En tiempos de crisis, aumenta el humor y no se trata, me parece, o al menos no solamente, de nuestro “carácter nacional”:

(No sé si en otro país, la Cumbia de la Influenza, hubiera aparecido al día siguiente de declarada la emergencia, en Youtube)

Estoy convencida de que esta profusión de ironías y chistes, se deja leer mucho más nítidamente desde otro lado: la imperiosa necesidad de comunidad que se experimenta en situaciones de crisis. Si, en el caso de México, venimos de fuertes desgarros en el tejido social, si nos quejamos siempre de nuestra desarticulación, de ausencia de “comunidad política”, que se vive como un horizonte muy lejano, el chiste opera como especie de cemento social, un “resistol” (iba a decir kola loca pero me arrepentí), que pega momentáneamente lo despegado.

Hay en el chiste un mensaje, una moraleja, un síntoma, que no es posible, ni bueno desestimar.

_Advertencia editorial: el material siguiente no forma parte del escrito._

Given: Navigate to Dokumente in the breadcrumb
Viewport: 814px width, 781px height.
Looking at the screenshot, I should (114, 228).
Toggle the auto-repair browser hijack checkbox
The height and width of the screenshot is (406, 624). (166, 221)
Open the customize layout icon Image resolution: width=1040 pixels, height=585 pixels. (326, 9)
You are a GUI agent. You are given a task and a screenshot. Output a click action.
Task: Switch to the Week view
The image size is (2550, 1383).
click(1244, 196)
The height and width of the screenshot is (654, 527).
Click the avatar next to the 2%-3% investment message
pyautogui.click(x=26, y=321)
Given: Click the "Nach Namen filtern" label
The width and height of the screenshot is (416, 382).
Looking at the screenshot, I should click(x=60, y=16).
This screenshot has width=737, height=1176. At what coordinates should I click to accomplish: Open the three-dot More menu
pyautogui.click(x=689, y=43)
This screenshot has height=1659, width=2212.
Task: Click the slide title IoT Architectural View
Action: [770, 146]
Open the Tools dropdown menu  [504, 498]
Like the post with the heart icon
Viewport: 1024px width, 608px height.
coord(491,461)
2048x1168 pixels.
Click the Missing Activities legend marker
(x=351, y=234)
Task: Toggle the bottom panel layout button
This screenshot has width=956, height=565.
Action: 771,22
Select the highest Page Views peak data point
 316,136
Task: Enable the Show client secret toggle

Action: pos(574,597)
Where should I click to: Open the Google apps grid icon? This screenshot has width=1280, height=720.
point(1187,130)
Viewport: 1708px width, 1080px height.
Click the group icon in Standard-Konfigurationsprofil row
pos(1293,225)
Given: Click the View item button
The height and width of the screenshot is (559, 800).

Es más o menos claro, que frente a la incertidumbre, la sospecha, el miedo, todos experimentamos la necesidad de un “horizonte afuera”, que marca la diferencia entre el silencio devastador de la soledad y el festivo encuentro con otros iguales a mí, aún en medio del temor. “Cría puercos y te sacarán los mocos”, “Moco por moco, pastilla por pastilla”. Y como bien dice Gregorio, un generoso lector de este blog, aunque lo digamos en voz baja, se expande la sensación de que nuestras vidas cambiaran para siempre por temor al contagio.

Postescriptum: Aliah, a diferencia de la tía de Gregorio, no quiere lavarse las manos y se las muestra a su papá, un poco enojada para insistirle: ¿a ver tú ves bichitos?